Congrats Glad to see they are moving back in, looks like the little guy had a big time. Thanks for sharing:takephoto. How deep of water were ya'll in? looks pretty shallow.


----------



## Midnight Rider (Sep 30, 2007)

> *IGIG2 (3/14/2009)*Congrats Glad to see they are moving back in, looks like the little guy had a big time. Thanks for sharing:takephoto. How deep of water were ya'll in? looks pretty shallow.


 The majority of the flounder last night werent right up on the beach. Picked up most as we would head out to go around a pier.


----------



## Death From Above (Sep 28, 2007)

Nice catch and pics. Got me wanting to start early! :clap


----------



## Shiznik (Feb 24, 2008)

Those pics are priceless! Hope he got a few copies. He'll never forget that trip. Great report and sounds like you guys have them dialed in now. Hope to make it over and join up one night soon!

:clap:takephoto:clap:takephoto


----------



## Five Prongs Of Fury (Apr 15, 2008)

Glad to see the youngster get in on the action. Looks like things are starting to pick up down that way.


----------



## Midnight Rider (Sep 30, 2007)

> *Five Prongs Of Fury (3/15/2009)*Glad to see the youngster get in on the action. Looks like things are starting to pick up down that way.
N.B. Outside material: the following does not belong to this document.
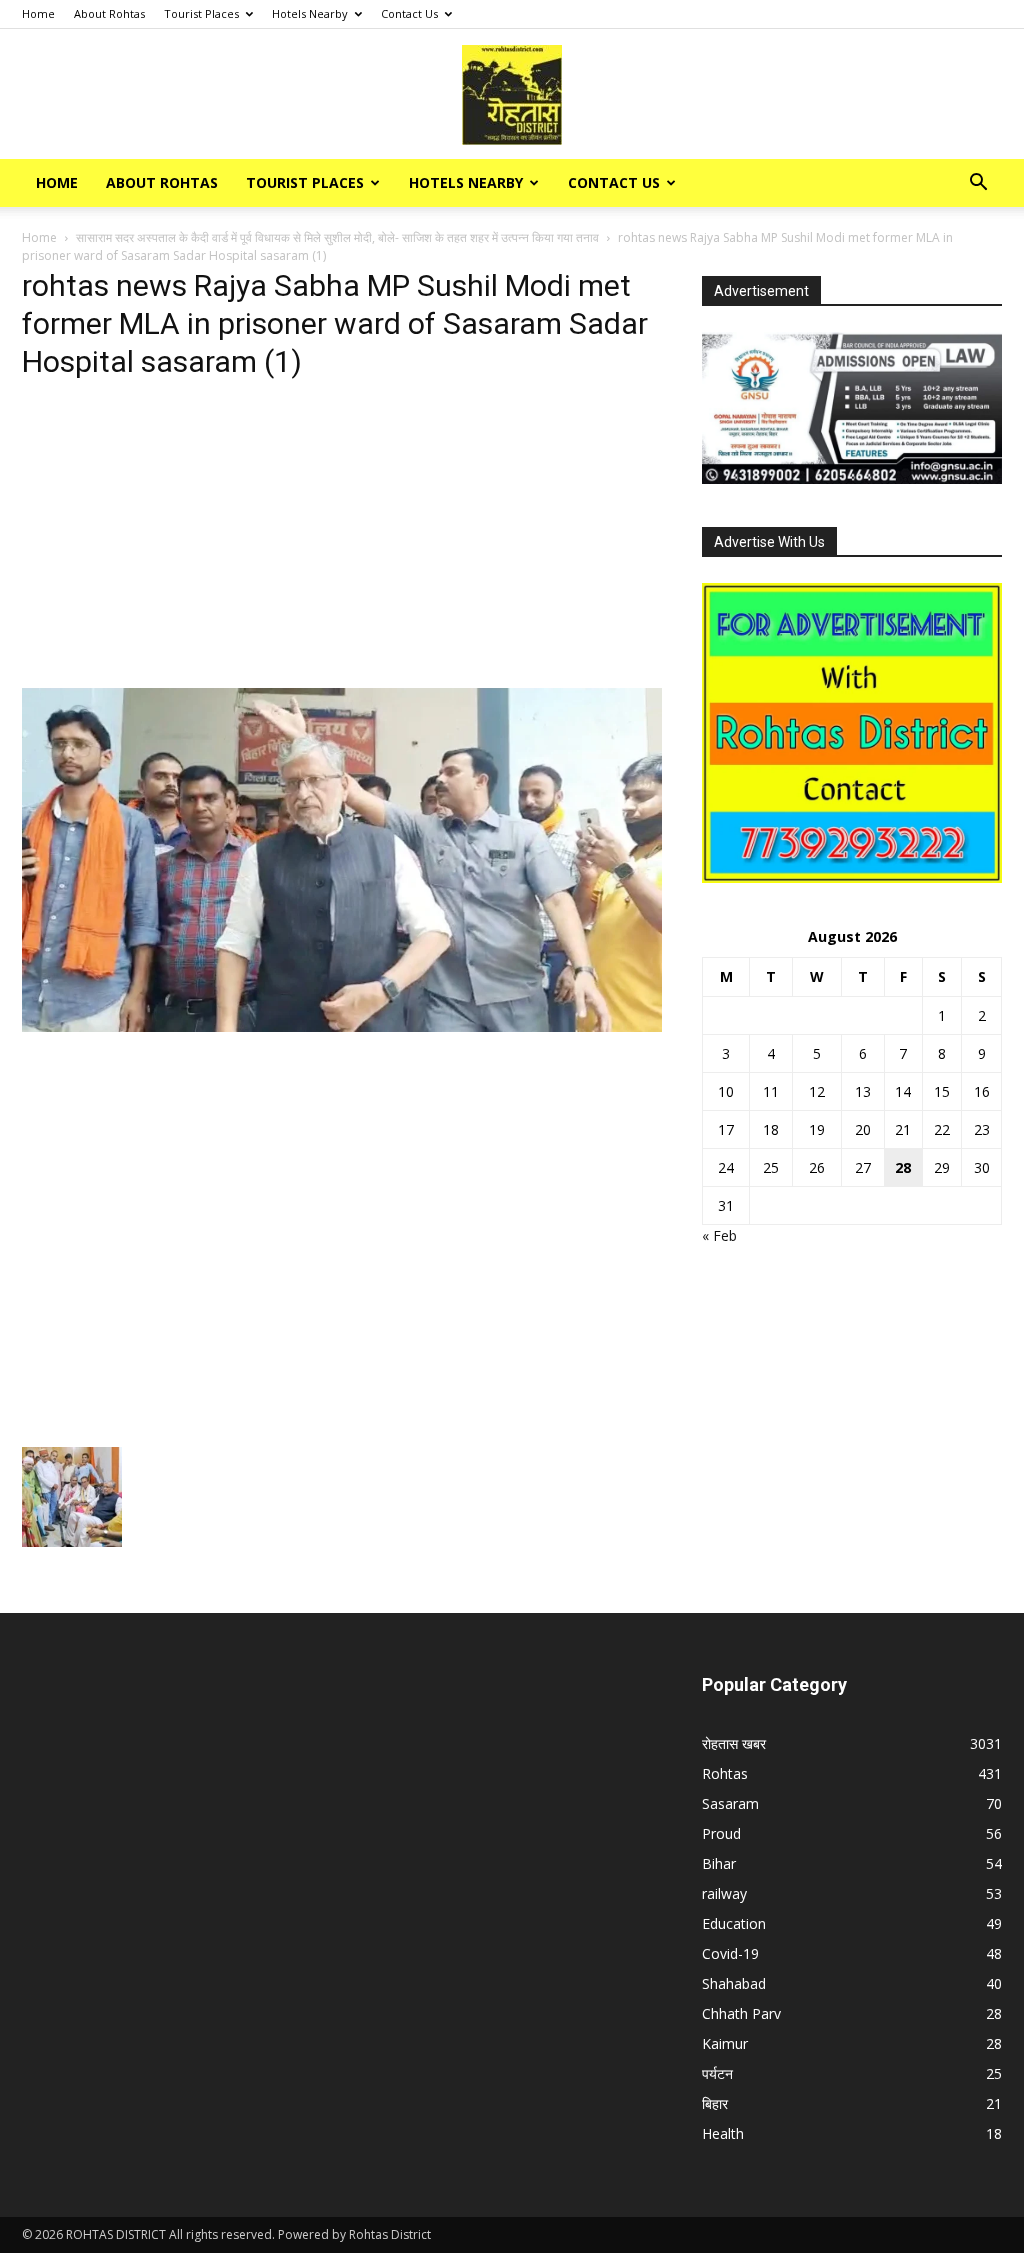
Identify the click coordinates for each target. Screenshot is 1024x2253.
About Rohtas (109, 13)
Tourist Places (201, 13)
Yes the youngster had a great time. The last time we all went together he was in kindergarten. By 8pm he was sound asleep in the bottom of the boat and stayed there covered up with life jackets till we pulled the boat out of the water. According to your pictures it looks like your honey hole is a lot warmer than ours.


----------



## Five Prongs Of Fury (Apr 15, 2008)

> *Midnight Rider (3/17/2009)*
> 
> 
> > *Five Prongs Of Fury (3/15/2009)*Glad to see the youngster get in on the action. Looks like things are starting to pick up down that way.
> ...


Its a decent spot. If the wind wouldn't have been howling I would have stayed longer and I feel confident I could have boated a few more. I was having to watch the whole front of the boat for most of the night so I am pretty sure some got by me.


----------



## Flounder9.75 (Sep 28, 2007)

WTG Glad to see some dead "flatties"


----------